Any images in the material are to be dropped while every line is retyped exactly.
##########
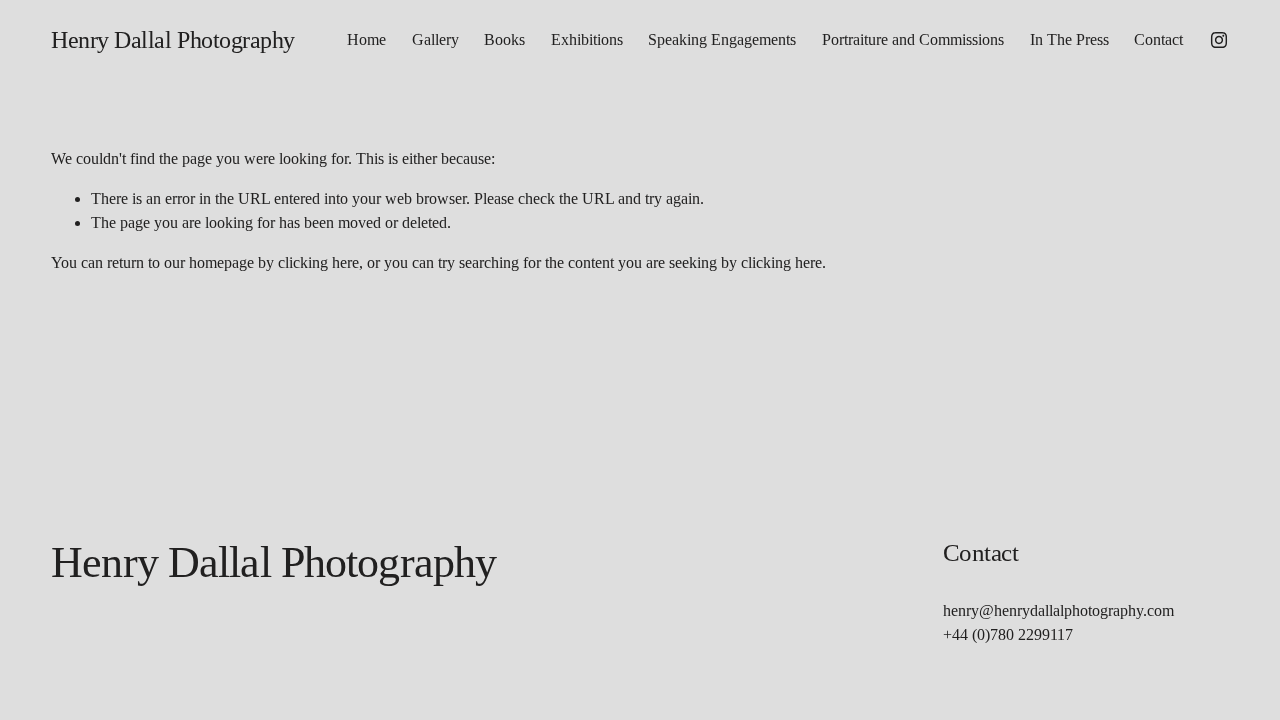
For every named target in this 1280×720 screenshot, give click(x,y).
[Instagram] (1219, 40)
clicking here (318, 262)
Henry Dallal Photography (173, 40)
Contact (1158, 39)
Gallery (435, 39)
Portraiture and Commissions (913, 39)
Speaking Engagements (722, 39)
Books (504, 39)
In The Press (1069, 39)
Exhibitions (587, 39)
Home (366, 39)
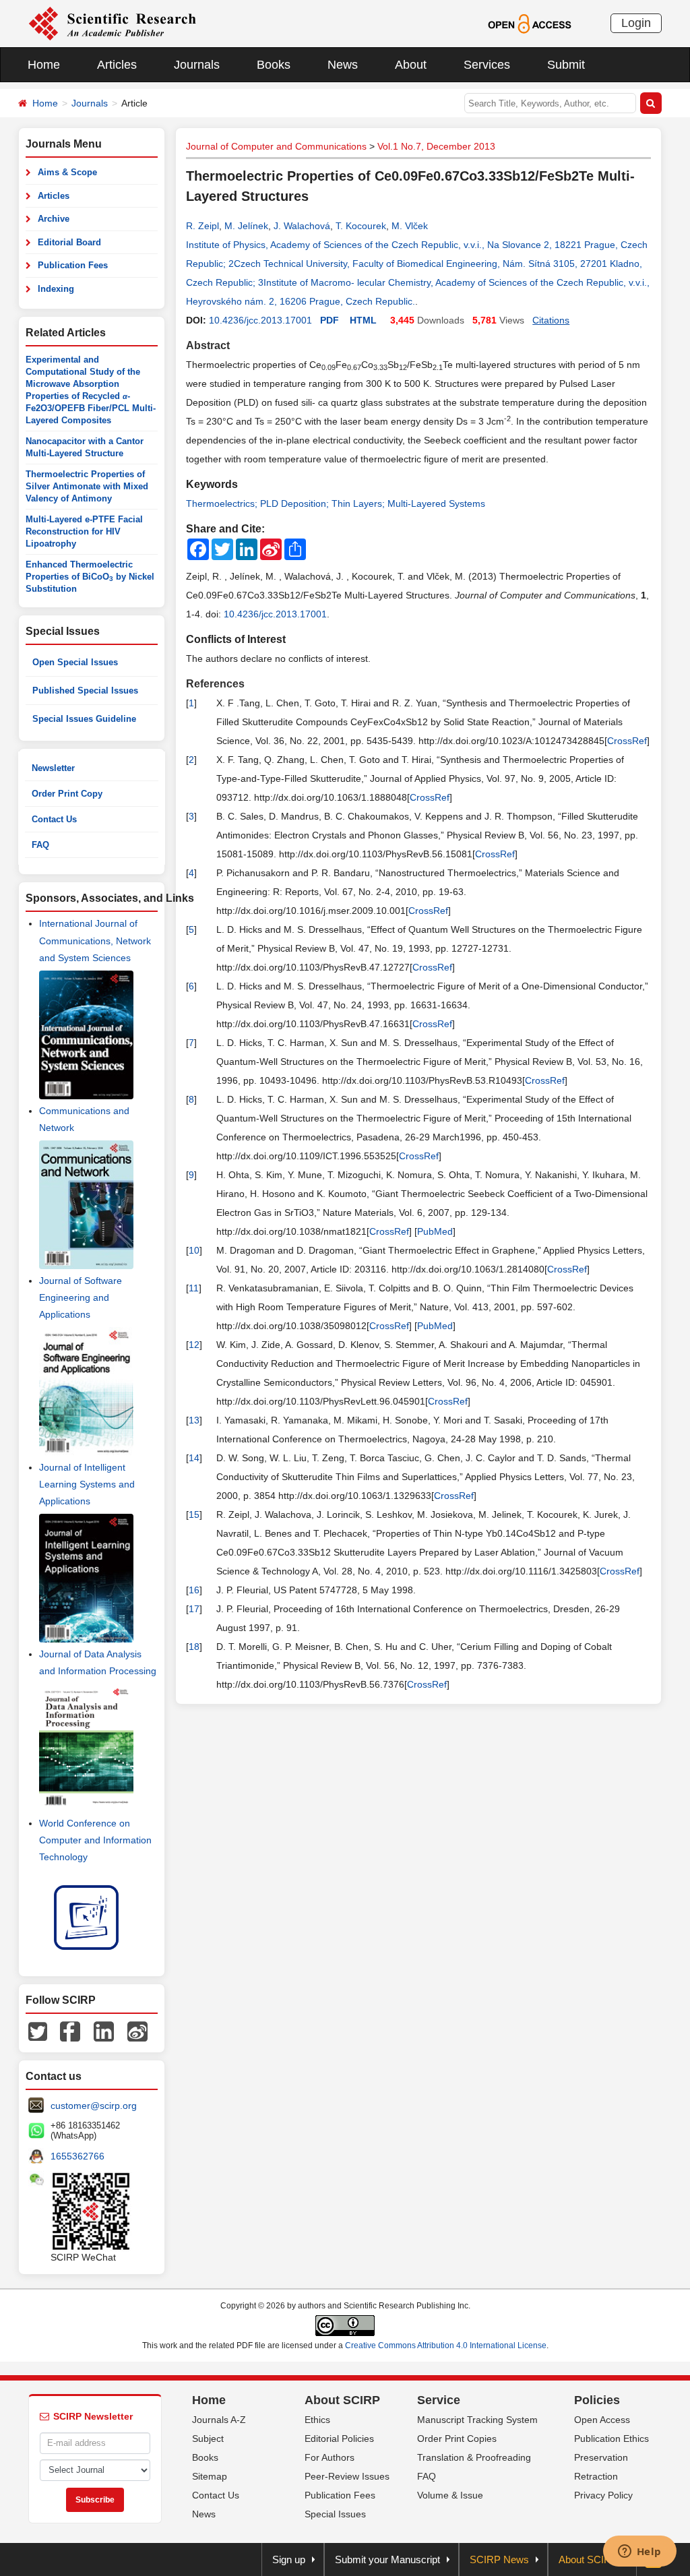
##########
PROBLEM SOLUTION:
For every named target in this 1280×720 screenshot, give click(x,y).
[Instagram] (1219, 40)
clicking here (318, 262)
Henry Dallal Photography (173, 40)
Contact (1158, 39)
Gallery (435, 39)
Portraiture and Commissions (913, 39)
Speaking Engagements (722, 39)
Books (504, 39)
In The Press (1069, 39)
Exhibitions (587, 39)
Home (366, 39)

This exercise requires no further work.